Records provided ::
[Begin]

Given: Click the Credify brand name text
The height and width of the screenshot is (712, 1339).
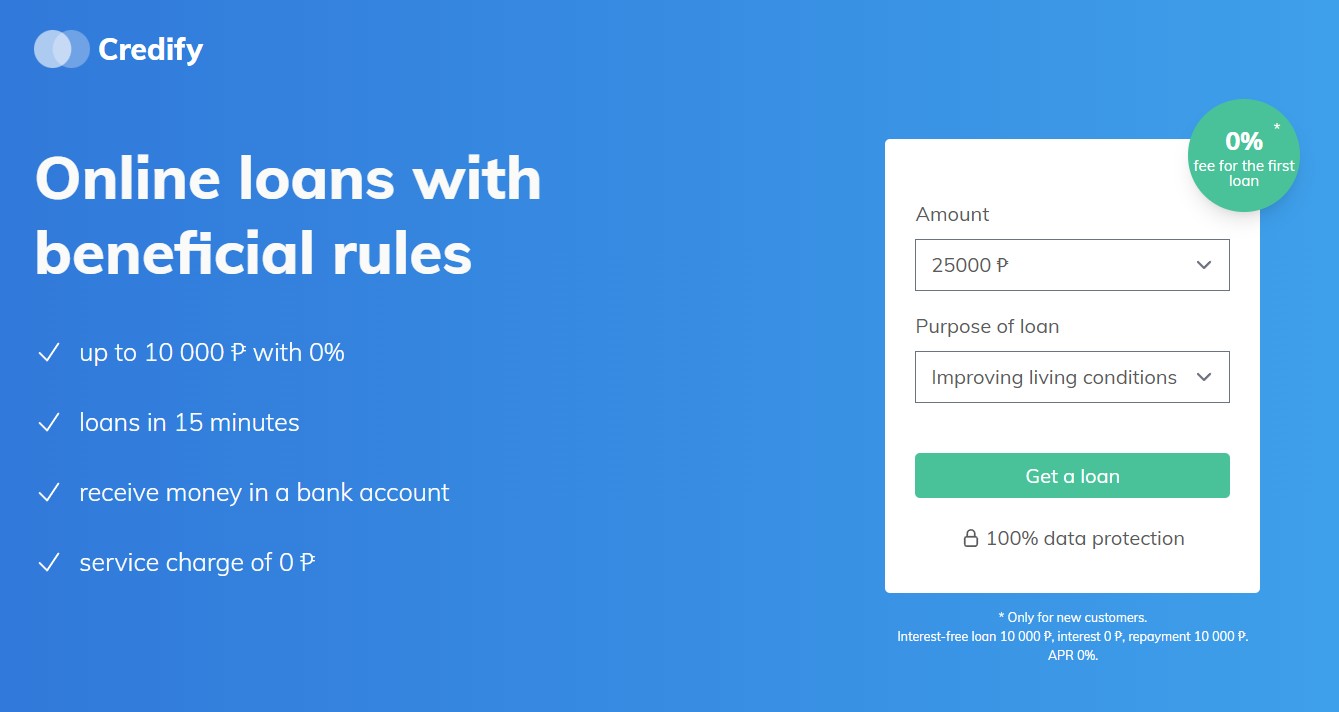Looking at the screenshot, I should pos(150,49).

[End]
[Begin]

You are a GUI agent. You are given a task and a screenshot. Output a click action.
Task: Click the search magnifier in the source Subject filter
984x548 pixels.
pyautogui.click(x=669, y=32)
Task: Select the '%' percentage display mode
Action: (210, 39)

[End]
[Begin]

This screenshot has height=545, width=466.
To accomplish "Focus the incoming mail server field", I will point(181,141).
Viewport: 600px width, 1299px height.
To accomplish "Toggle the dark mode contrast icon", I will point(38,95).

[End]

To do :: Show each line from the data above that contains the string "height".

Solution ::
The height and width of the screenshot is (712, 1339).
This screenshot has height=545, width=466.
Viewport: 600px width, 1299px height.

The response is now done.